Uno, al terminar de releer la nota redactada, arrancaba –literalmente– de la máquina el paquete de hojas con el respectivo sonido, raaaaaaaaaaaa –simulando el sonido cuando uno despega hojas de una libreta de espirales–, con decibeles directamente proporcionales al desgaste de los rodillos de aquellas pesadas máquinas de escribir. Y, sin sacar las hojas de papel carbón, uno debía buscar la firma del jefe del área que puso la pauta. La señal aprobatoria quedaba impresa en la copia de resguardo, en la del jefe de información y del jefe de talleres, para así evitar estragos de los duendes de redacción.
En la academia ordenaban las lecciones para lograr el dominio absoluto de todo el teclado. A veces, como un challenge, exigían realizar los ejercicios con los ojos cerrados, para garantizar la memorización de cada tecla y sus diversas funciones.

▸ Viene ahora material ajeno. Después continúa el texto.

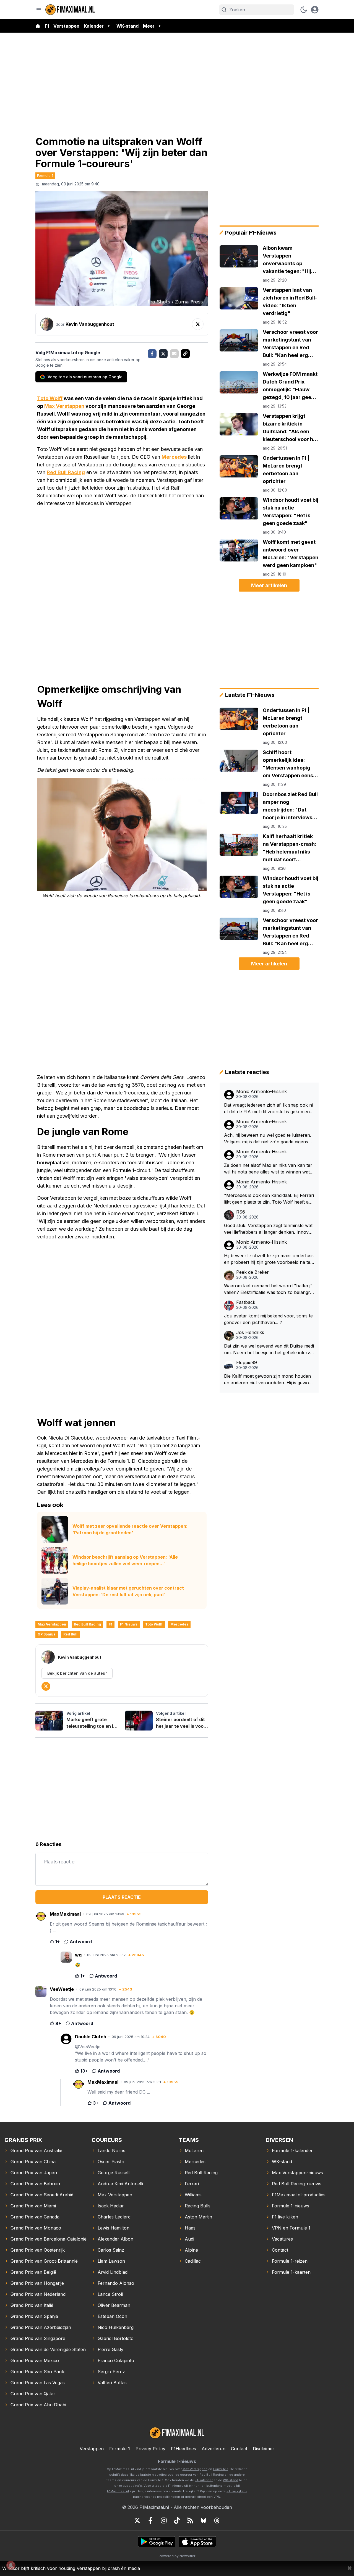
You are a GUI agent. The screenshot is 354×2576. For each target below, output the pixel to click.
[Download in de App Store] (197, 2541)
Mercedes (174, 457)
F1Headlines (183, 2448)
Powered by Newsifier (177, 2556)
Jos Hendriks (250, 1332)
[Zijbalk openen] (38, 9)
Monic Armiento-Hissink (261, 1091)
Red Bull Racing (66, 472)
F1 (47, 26)
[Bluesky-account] (203, 2520)
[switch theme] (304, 10)
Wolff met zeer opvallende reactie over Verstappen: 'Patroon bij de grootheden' (130, 1529)
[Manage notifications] (10, 2565)
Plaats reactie (122, 1897)
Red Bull (70, 1634)
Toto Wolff (50, 398)
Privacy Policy (150, 2448)
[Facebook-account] (150, 2520)
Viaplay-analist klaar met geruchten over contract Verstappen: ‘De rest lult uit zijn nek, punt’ (128, 1591)
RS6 (240, 1212)
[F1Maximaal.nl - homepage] (70, 9)
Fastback (245, 1302)
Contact (239, 2448)
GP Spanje (47, 1634)
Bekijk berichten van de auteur (77, 1673)
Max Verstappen (64, 406)
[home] (37, 25)
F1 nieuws (128, 1624)
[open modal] (315, 10)
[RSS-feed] (190, 2520)
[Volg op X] (198, 324)
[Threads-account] (217, 2520)
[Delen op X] (163, 353)
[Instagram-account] (163, 2520)
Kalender (94, 26)
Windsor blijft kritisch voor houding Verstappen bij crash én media (71, 2568)
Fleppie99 (246, 1362)
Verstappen (66, 26)
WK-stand (127, 26)
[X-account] (137, 2520)
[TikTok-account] (177, 2520)
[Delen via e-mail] (174, 353)
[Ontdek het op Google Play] (156, 2541)
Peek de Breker (252, 1272)
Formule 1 (45, 175)
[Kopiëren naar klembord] (185, 353)
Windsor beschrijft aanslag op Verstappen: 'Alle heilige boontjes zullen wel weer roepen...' (125, 1560)
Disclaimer (263, 2448)
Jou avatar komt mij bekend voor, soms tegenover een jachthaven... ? (268, 1319)
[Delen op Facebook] (152, 353)
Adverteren (213, 2448)
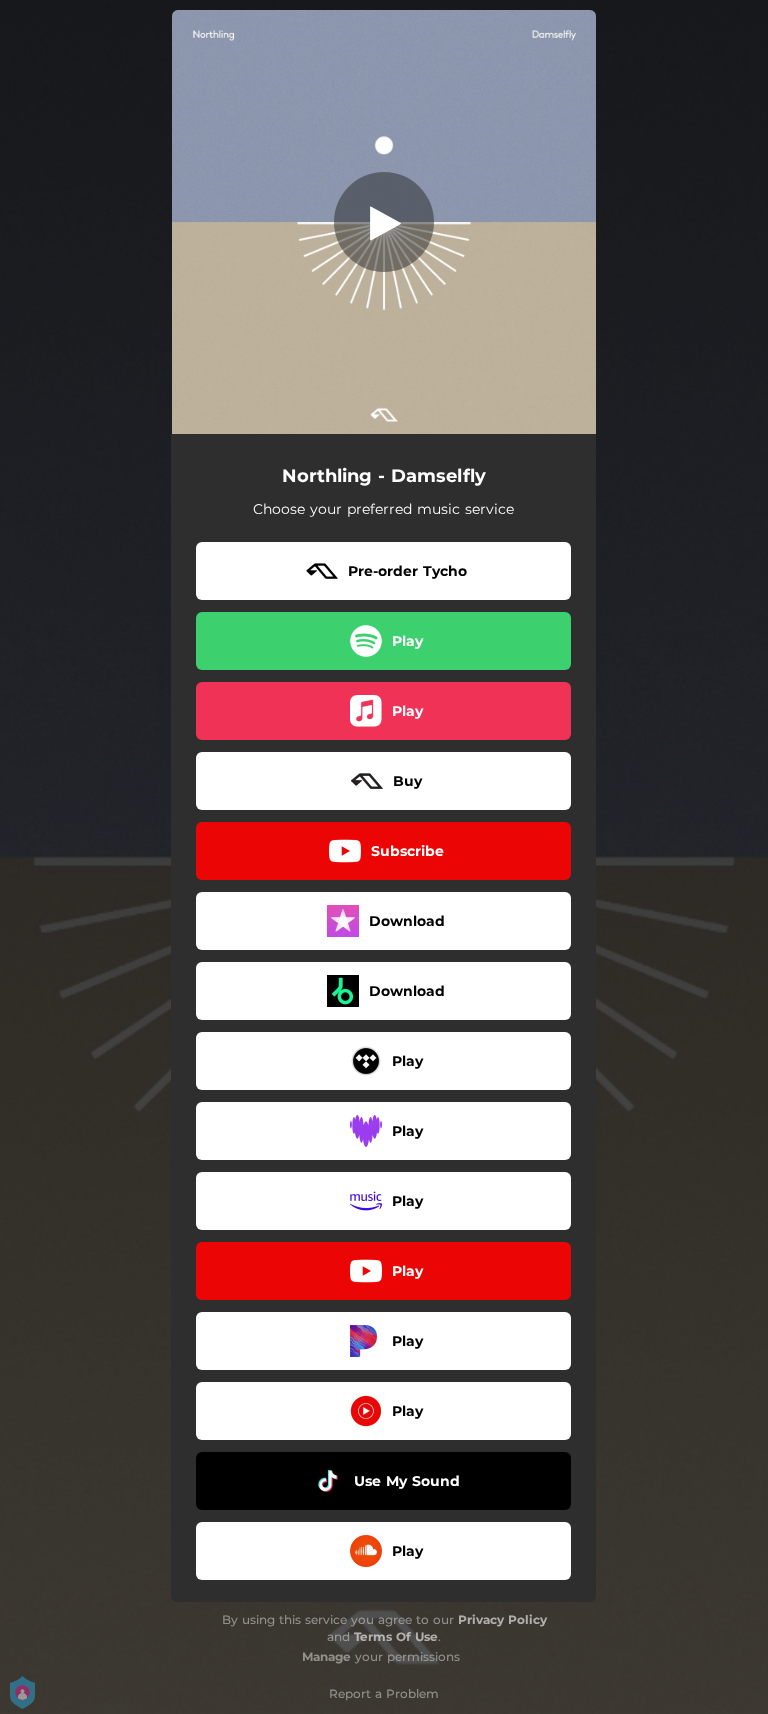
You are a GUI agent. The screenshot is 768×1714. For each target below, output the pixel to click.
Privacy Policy (502, 1619)
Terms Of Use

En esa evolución nacieron las máquinas eléctricas, pero afortunadamente estaban más enfocadas a secretarias ejecutivas. Los errores, que eran muchos, se disipaban con typex blanco. Muchos profesores se conformaban con un tachón y a seguir escribiendo, “porque aquí no estamos formando secretarias, sino periodistas”. Menos mal que fue así.
Hasta que llegó la era de los procesadores y las modernas computadoras, que además de todas las facilidades que brindan para la corrección y la rapidez para culminar una nota, traen un vicio del que viven con particular descaro muchos representantes de estas nuevas generaciones: “recorte y pega”, mediocridad que algunos escudan tras el degenerado epíteto de “influencers”.
“El ilustre prelado asiste al sepelio” … Era una de las oraciones que los profesores, no de la UCV, sino de las academias de mecanografía, obligaban a escribir sin ver las teclas, para garantizar su efectiva enseñanza, quizás basados en experiencias históricas: cuentan los investigadores que la máquina de escribir, además de sustituir el lento método de escritura empleado por los copistas, sirvió para apoyar a los invidentes.
Como fuere, debemos agradecer todos los intentos de crear la máquina de escribir desde que en 1714 Henry Mill consiguió una patente de su reina Ana de Estuardo. No menos de ocho ocasiones similares se registraron desde el siglo XVIII hasta el XX, en los que destacaron los inventores Pellegrino Turri, William Austin Burt, Giusseppe Ravizza, Pietro Conti, el cura Francisco de Azevedo, Malling y Hansen con su bola de escribir, Christofer Sholes, Remington y otros, hasta que se dieron de manera más comercial y fue decisorio el apoyo de casas matrices como Adler, Triumph, Royal, Remingthon, Canon, Brother, Nakajima, Smith-Corona y la que más conocimos por estos lados: Olivetti y Olympia. Reconocer una de estas marcas muy posiblemente delate que nuestra cédula fue emitida cuando el arcoiris aún era en blanco y negro.